• **Work item**:
Look below for the line that contains "Screen dimensions: 1080x412", then copy it and each following line exactly, through and including the line that contains "1550x880 pixels.".

• **Input material**:
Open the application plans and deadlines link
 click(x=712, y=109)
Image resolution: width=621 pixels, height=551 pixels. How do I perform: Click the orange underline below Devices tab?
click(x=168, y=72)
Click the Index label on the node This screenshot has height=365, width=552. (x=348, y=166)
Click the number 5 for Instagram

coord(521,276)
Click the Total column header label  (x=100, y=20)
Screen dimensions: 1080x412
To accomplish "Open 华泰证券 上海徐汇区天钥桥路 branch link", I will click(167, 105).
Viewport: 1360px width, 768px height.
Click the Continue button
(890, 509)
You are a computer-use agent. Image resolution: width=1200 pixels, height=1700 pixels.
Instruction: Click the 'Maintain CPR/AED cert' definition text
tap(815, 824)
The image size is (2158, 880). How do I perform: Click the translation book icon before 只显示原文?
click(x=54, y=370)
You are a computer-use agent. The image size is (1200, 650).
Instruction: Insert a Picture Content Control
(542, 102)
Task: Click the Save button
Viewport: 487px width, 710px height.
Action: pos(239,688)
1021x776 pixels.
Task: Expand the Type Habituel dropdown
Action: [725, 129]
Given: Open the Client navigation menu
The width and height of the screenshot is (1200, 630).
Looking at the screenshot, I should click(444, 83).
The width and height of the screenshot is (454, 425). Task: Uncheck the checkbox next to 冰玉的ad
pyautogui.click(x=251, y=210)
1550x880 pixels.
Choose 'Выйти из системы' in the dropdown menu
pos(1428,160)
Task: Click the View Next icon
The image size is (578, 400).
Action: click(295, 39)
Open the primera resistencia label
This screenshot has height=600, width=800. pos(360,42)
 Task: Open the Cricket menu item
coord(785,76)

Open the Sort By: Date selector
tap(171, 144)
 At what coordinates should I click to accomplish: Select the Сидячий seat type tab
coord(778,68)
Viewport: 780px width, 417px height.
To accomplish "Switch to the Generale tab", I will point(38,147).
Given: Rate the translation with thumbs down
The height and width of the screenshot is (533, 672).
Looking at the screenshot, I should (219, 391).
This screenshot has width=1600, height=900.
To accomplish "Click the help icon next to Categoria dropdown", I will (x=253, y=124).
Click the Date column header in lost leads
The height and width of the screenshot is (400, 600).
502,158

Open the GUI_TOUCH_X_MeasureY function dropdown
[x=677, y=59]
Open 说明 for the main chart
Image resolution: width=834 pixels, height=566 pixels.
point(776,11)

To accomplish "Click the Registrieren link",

• **Written reply**:
Screen dimensions: 1080x412
To accomplish "Open 华泰证券 上海徐汇区天钥桥路 branch link", I will click(167, 105).
Viewport: 1360px width, 768px height.
Click the Continue button
(890, 509)
You are a computer-use agent. Image resolution: width=1200 pixels, height=1700 pixels.
Instruction: Click the 'Maintain CPR/AED cert' definition text
tap(815, 824)
The image size is (2158, 880). How do I perform: Click the translation book icon before 只显示原文?
click(x=54, y=370)
You are a computer-use agent. The image size is (1200, 650).
Instruction: Insert a Picture Content Control
(542, 102)
Task: Click the Save button
Viewport: 487px width, 710px height.
Action: pos(239,688)
1021x776 pixels.
Task: Expand the Type Habituel dropdown
Action: [725, 129]
Given: Open the Client navigation menu
The width and height of the screenshot is (1200, 630).
Looking at the screenshot, I should click(444, 83).
The width and height of the screenshot is (454, 425). Task: Uncheck the checkbox next to 冰玉的ad
pyautogui.click(x=251, y=210)
1550x880 pixels.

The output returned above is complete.